Bernhard genießt inzwischen sein Rentnerdasein im elterlichen Haus am Kappelberg alleine. Und wer ihn dort besuchen möchte, sollte wie bereits erwähnt nicht allzu groß sein. Möglichst nicht größer als 1,70 Meter Körpergröße. Ansonsten heißt es Kopf einziehen, vor allem wenn man sich im zweiten Stock bewegen möchte. Wer nämlich dort aufrecht gehen möchte, darf keinesfalls größer als 1,60 Meter sein. In der Regel ist die Zimmerhöhe im oberen Bereich auch kein Problem, zumal Bernhard Engel ohnehin nur den unteren Stock bewohnt. Und dort will er auch seinen Lebensabend so lange es geht verbringen. Ein Heimplatz wie bei seinem Bruder Alois komme für ihn nicht in Frage, betont er immer wieder mit Nachdruck.
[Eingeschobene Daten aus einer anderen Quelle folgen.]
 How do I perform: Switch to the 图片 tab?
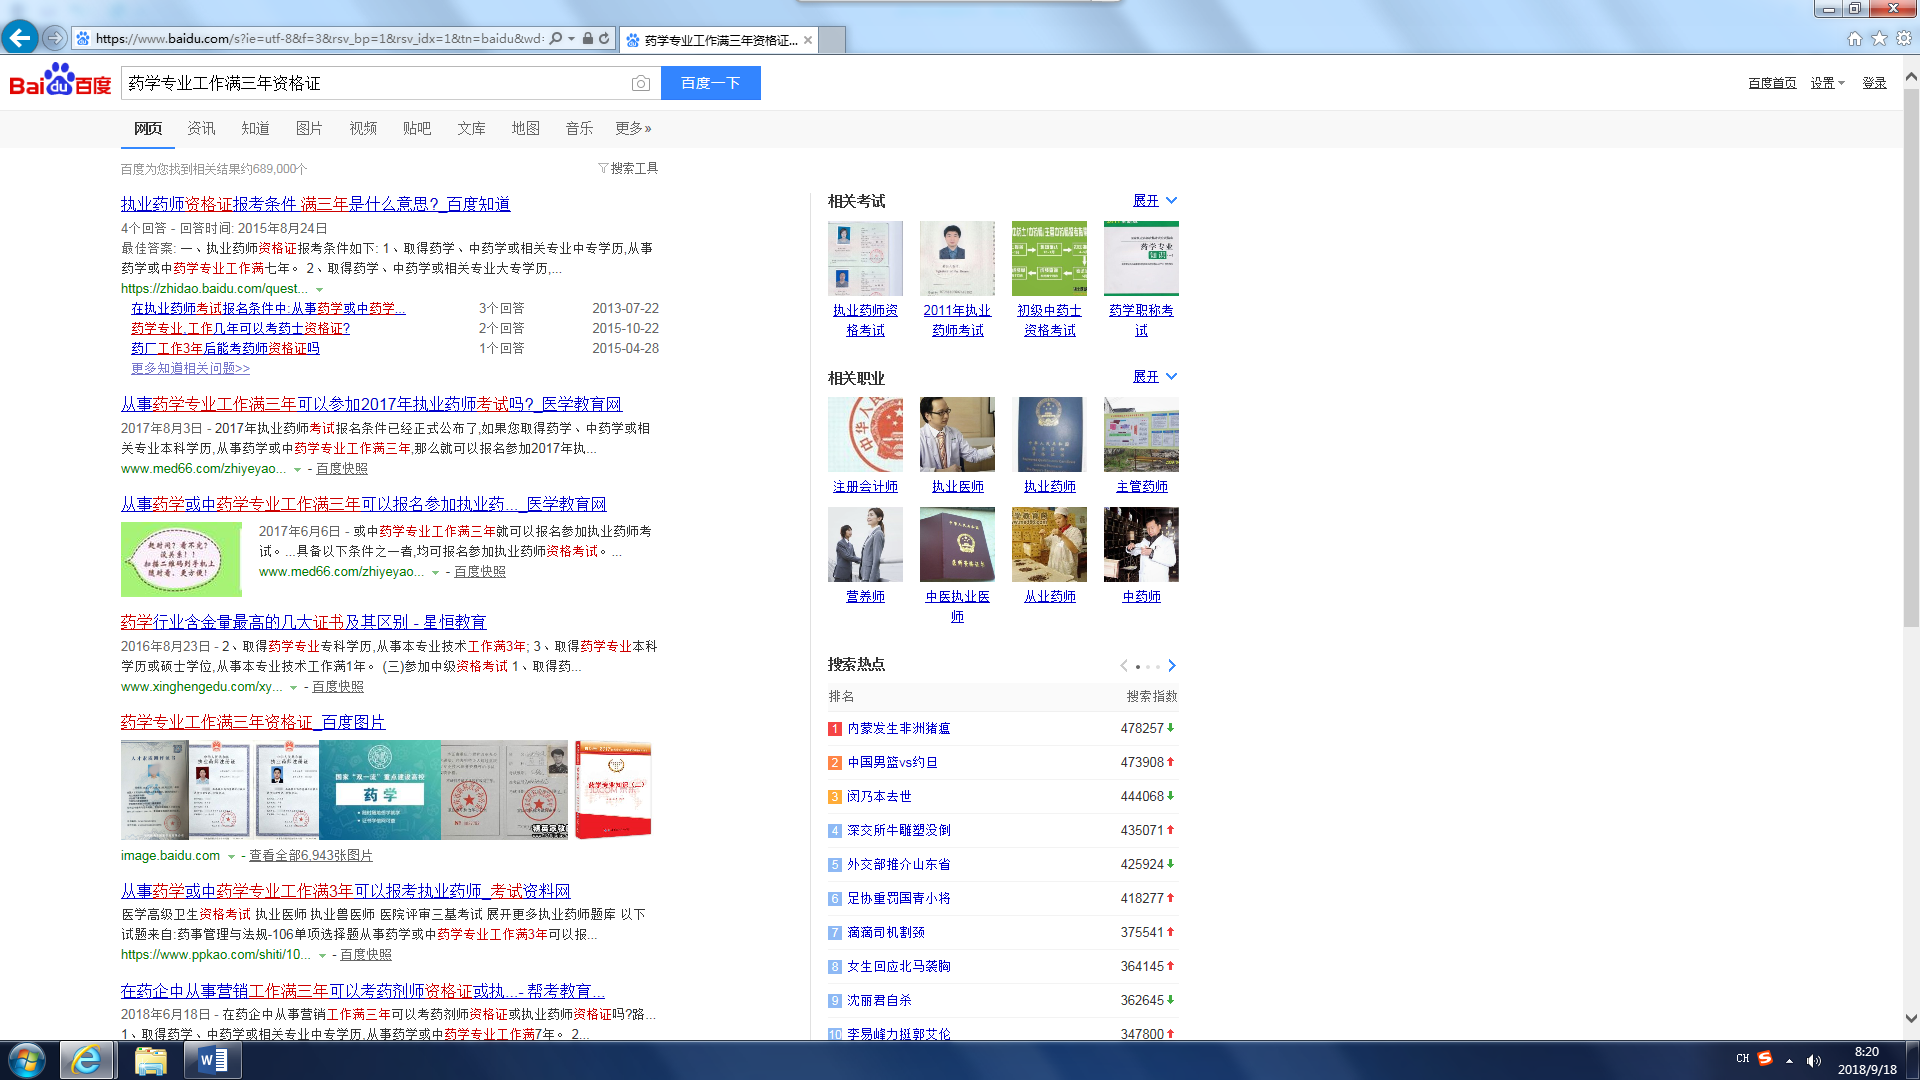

Und dies unterstreicht er gelegentlich auch mit der Bemerkung, dass er im Keller seines Geburts- und Elternhauses bestattet werden möchte. Begleitet allerdings mit einem verschmitzten Lächeln.

Moritze von der Moritzi

Apropos „s‘ Moritze“: Noch heute erinnern sich manche Dorfbewohnerinnen und -bewohner noch gerne an Bernhards Mutter, die unter verschiedenen Beinnamen im Ort bekannt war. Angefangen von „s‘ Striegels Anna“ bis hin zur „Moritzi“ in Anlehnung an ihren Mann Moritz. Oft hatte sie auch was Leckeres beziehungsweise Süßes für Kinder, die zu Besuch kamen. Und dazu gehörten auch „Moritze“, wie damals die „Oma-Bonbons“ des Süßwarenherstellers Moritz genannt wurden.